◆ **TRECHO SELECIONADO**:
****
Debaixo deste leve, anda outro lento,
Tão lento e sojugado a duro freio,
Que enquanto Febo, de luz nunca escasso,
Duzentos cursos faz, dá ele um passo.”
Explicação
de João M. Mimoso: “com curso alheio- sem movimento
próprio mas arrastado pelo movimento alheio (do Móbil Primeiro); anda outro lento- referência à
9ª esfera, aquosa, chamada Cristalino, que era suposta mover-se lentamente; enquanto Febo (etc...)- enquanto
o Sol [Febo] completa duzentos ciclos (isto é, em duzentos anos), o Cristalino
roda apenas um grau.” [grifos meus] (Ver citação.) Explicação do Prof. José
Antônio: Tétis fala da rapidez (rapto, aqui = RÁPIDO) do Móbil (Móbile)
Primeiro e da lentidão da esfera abaixo dele: o CRISTALINO. O Cristalino é tão
lento que o Sol [Febo, na mitologia greco-romana] o ultrapassa em velocidade,
ao redor da Terra, muitas vezes (o Sol é 200 vezes mais rápido que o
Cristalino).
A
ESFERA DO FIRMAMENTO (O CÉU DAS ESTRELAS):
(87)«Olha estoutro debaixo, que
esmaltado
De corpos lisos anda e radiantes,
Que também nele tem curso ordenado
E nos seus axes correm cintilantes.
Bem vês como se veste e faz ornado
Co largo Cinto d, ouro, que estrelantes
Animais doze traz afigurados,
Aposentos de Febo limitados.”
Explicação
de João M. Mimoso: “estoutro debaixo- a 8ª esfera
(Firmamento) onde existiam as estrelas (corpos lisos); co largo Cinto d'Ouro (etc...)- o Zodíaco com as doze constelações
que são os Signos; aposentos de Febo
limitados- o Sol está em cada um dos signos durante um mês apenas.” (Ver
citação.) Explicação do Prof. José Antônio: Estoutro = Este outro.
Embaixo do Cristalino fica o FIRMAMENTO, os Céus de que fala a Bíblia.
****
◆ **OBJETIVOS**:
A. Segundo o trecho selecionado, quantas vezes o Sol é mais rápido que o Cristalino?
B. Por favor, transcreva do trecho selecionado a passagem que começa em "Primeiro e da" e termina em "Cristalino).".

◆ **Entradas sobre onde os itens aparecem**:
****
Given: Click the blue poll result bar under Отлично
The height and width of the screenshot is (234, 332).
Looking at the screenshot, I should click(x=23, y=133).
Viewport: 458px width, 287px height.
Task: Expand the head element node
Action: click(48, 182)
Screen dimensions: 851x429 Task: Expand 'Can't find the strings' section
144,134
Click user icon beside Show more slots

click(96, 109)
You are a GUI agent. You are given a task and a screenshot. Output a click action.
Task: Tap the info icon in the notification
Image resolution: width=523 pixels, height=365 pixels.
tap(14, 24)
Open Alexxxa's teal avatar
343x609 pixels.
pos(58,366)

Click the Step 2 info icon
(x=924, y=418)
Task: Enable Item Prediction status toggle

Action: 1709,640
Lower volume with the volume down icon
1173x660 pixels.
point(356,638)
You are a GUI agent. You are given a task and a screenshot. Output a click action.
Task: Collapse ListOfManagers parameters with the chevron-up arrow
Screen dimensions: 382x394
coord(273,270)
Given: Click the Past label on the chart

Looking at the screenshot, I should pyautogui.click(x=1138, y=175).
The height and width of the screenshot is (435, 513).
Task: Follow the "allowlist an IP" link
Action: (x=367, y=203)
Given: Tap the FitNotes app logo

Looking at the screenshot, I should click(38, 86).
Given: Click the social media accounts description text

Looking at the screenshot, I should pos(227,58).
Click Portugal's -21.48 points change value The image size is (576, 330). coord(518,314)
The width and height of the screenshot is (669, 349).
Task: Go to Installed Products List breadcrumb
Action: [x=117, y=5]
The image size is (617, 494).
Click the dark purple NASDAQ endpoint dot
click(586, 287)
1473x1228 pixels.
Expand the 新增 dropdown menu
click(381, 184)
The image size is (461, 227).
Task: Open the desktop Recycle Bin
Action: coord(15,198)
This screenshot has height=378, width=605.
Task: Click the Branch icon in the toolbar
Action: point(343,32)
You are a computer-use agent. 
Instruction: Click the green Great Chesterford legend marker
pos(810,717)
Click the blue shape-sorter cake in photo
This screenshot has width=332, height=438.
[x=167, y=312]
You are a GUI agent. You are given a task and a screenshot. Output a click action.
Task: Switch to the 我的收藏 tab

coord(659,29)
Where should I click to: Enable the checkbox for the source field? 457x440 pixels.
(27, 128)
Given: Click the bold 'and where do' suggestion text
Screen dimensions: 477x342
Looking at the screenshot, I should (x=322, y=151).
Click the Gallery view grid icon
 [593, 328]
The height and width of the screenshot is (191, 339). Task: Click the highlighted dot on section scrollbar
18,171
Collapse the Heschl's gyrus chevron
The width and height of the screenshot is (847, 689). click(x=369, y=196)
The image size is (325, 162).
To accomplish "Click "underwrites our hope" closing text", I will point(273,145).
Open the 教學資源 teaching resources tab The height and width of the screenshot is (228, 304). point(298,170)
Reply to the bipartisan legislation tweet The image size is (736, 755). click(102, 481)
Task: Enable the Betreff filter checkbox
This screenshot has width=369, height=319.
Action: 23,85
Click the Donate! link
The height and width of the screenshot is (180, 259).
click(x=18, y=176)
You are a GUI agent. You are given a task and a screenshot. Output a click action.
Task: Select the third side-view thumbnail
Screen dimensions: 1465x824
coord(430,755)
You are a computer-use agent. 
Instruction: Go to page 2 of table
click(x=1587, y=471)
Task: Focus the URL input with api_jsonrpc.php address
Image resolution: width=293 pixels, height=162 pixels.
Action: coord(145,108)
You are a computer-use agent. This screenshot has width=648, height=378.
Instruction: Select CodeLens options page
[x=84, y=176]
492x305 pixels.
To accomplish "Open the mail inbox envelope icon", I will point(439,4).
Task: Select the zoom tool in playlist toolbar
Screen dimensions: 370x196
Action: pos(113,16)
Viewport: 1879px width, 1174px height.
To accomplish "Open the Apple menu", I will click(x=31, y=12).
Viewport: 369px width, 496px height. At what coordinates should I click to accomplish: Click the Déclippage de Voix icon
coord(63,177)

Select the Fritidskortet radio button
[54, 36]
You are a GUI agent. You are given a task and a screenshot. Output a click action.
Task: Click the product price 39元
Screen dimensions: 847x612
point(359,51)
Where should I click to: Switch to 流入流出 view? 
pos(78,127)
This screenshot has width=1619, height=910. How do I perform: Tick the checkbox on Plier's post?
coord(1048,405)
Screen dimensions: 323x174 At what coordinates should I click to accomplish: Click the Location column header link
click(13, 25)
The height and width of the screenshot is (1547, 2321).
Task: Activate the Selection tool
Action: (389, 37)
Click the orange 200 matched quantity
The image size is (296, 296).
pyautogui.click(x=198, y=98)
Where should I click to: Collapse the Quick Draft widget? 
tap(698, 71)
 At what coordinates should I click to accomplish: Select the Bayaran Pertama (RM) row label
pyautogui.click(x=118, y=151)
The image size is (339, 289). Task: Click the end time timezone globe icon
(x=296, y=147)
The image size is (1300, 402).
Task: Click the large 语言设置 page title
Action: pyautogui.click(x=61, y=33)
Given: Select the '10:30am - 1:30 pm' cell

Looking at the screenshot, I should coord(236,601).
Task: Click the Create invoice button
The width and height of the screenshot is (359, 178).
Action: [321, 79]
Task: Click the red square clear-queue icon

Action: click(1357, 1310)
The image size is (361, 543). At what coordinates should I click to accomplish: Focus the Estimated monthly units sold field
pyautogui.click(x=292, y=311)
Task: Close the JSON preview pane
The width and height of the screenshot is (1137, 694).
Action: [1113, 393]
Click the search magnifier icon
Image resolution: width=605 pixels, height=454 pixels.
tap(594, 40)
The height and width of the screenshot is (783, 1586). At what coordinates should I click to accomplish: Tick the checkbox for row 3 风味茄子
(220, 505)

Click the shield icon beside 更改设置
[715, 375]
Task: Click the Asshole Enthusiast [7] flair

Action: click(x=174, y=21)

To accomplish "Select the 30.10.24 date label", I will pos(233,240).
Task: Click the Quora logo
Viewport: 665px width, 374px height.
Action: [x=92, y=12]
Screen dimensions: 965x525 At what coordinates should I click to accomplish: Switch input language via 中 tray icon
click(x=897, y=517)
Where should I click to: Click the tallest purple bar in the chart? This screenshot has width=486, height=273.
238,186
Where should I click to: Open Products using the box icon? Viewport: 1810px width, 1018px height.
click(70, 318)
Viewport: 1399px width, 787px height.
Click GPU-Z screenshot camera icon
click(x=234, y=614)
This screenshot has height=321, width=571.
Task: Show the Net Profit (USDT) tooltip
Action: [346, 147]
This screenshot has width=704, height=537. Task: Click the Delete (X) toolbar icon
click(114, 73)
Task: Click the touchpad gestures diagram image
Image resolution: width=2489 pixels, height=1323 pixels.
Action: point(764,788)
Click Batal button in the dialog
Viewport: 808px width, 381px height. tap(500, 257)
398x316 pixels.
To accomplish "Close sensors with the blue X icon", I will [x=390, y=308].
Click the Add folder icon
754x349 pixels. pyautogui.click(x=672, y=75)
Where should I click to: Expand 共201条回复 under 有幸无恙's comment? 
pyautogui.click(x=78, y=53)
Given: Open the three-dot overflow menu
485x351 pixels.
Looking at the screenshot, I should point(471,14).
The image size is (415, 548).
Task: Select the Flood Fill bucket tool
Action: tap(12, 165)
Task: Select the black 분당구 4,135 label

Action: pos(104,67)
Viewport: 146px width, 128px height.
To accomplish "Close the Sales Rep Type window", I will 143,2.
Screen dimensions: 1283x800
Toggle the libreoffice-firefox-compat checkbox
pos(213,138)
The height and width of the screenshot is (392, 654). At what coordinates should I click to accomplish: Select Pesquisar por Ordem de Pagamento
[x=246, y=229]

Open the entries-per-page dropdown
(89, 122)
****
◆ **RESPOSTAS ESPERADAS**:
A. 200 vezes.

B.
Primeiro e da lentidão da esfera abaixo dele: o CRISTALINO. O Cristalino é tão
lento que o Sol [Febo, na mitologia greco-romana] o ultrapassa em velocidade,
ao redor da Terra, muitas vezes (o Sol é 200 vezes mais rápido que o
Cristalino).